Even if you buy into the notion that “taxing the rich” is a fair and appropriate way to raise more money for government programs, Thomas Sowell‘s latest column ought to convince you that the idea doesn’t work.

Sowell starts with a discussion of efforts to tax the rich 90 years ago, then applies the lessons to today’s political landscape.

If anything, “the rich” have far more options for putting their money beyond the reach of the tax collectors today than they had back in 1921. In addition to being able to put their money into tax-exempt securities, the rich today can easily send millions — or billions — of dollars to foreign countries, with the ease of electronic transfers in a globalized economy.

In other words, the genuinely rich are likely to be the least harmed by high tax rates in the top brackets. People who are looking for jobs are likely to be the most harmed, because they cannot equally easily transfer themselves overseas to take the jobs that are being created there by American investments that are fleeing high tax rates at home.

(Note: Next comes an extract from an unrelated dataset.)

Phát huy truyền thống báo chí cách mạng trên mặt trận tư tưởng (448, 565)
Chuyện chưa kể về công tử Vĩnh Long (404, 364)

Small businesses — hardware stores, gas stations, restaurants — are likewise unable to transfer themselves overseas. So they are far more likely to be unable to escape the higher tax rates that are supposedly being imposed on “millionaires and billionaires,” as President Obama calls them. Moreover, small businesses are what create most of the new jobs.

Why then are so many politicians, journalists, and others so gung-ho to raise tax rates on the rich?

Aside from sheer ignorance of history and economics, class-warfare politics pays off in votes for politicians who can depict their opponents as defenders of the rich and themselves as champions of the working people. It is a great political game that has paid off repeatedly in local, state, and federal elections.